An obesity researcher who was not involved in the study noted that liraglutide is not yet reimbursed for weight loss, and has an adverse event profile that may discourage some patients from remaining on the drug.
“I think that for those people who can tolerate the medication and who can afford it, it’s better than placebo. If you can have access to medication it’s great, but a lot of people are not able to stick to it for any duration of time, and that’s the downside of it. If you don’t stick to it, the weight comes back,” Dr. Ranjan Sudan, a surgeon at Duke University, Durham, N.C., and chair of the ASMBS Research Committee, said in an interview.

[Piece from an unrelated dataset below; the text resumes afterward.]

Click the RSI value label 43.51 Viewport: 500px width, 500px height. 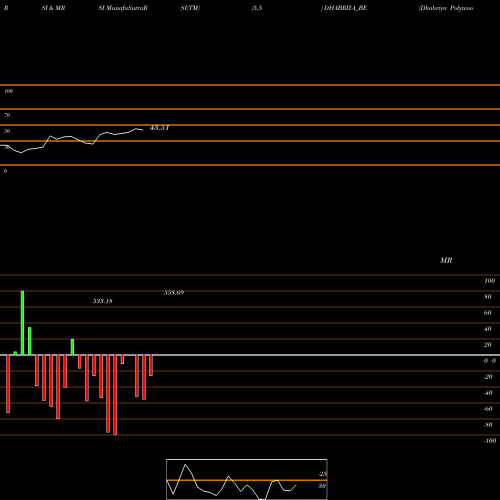(160, 128)

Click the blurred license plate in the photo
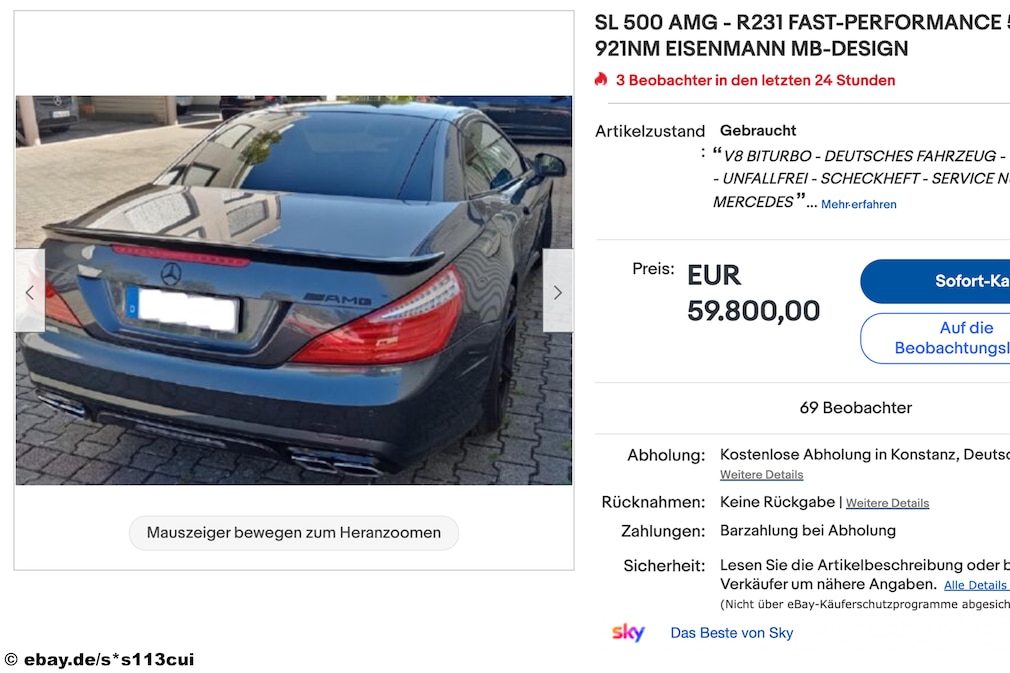(x=183, y=310)
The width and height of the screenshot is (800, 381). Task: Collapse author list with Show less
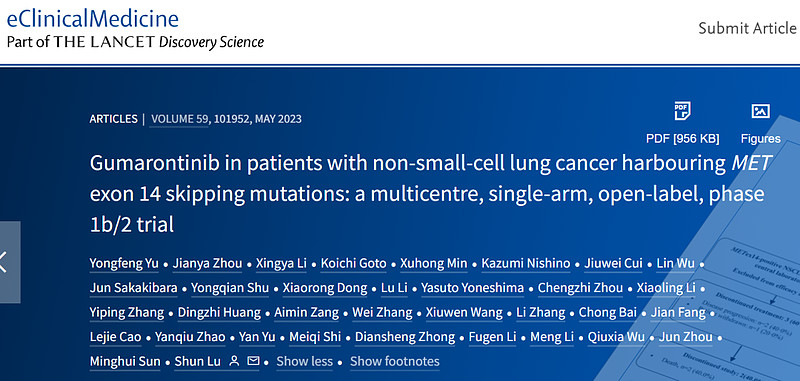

“If this medication, for instance, could show that down the road it prevented or prolonged the onset of diabetes, that would be a whole different thing, and there may be some justification for its use. But for the moment, being primarily for weight loss purposes and not to treat comorbidities makes it a little bit of a hard sell,” he said.
If approved, liraglutide 3 mg will be marketed as Saxenda. Liraglutide 1.8 mg was approved in 2010 and is marketed as Victoza.
The studies were supported by Novo Nordisk. Dr. Greenway and Dr. Kushner disclosed serving on the company’s advisory board. Dr. Fujioka disclosed receiving research support and consulting with the company.
Key clinical point: The antidiabetic drug liraglutide combined with diet and exercise helped nondiabetic overweight and obese patients lose more weight than did placebo.
Major finding: Obese and prediabetic adults treated with an investigational 3-mg injectable daily dose of liraglutide (Victoza) plus calorie restriction and exercise lost a mean of 9.2% of their body weight, compared with 3.5% for those on placebo.
Data source: Randomized clinical trial comparing weight loss and safety parameters in 3,731 overweight and obese adults.
Disclosures:The study was supported by Novo Nordisk. Dr. Greenway and Dr. Kushner disclosed serving on the company’s advisory board. Dr. Fujioka disclosed receiving research support and consulting with the company.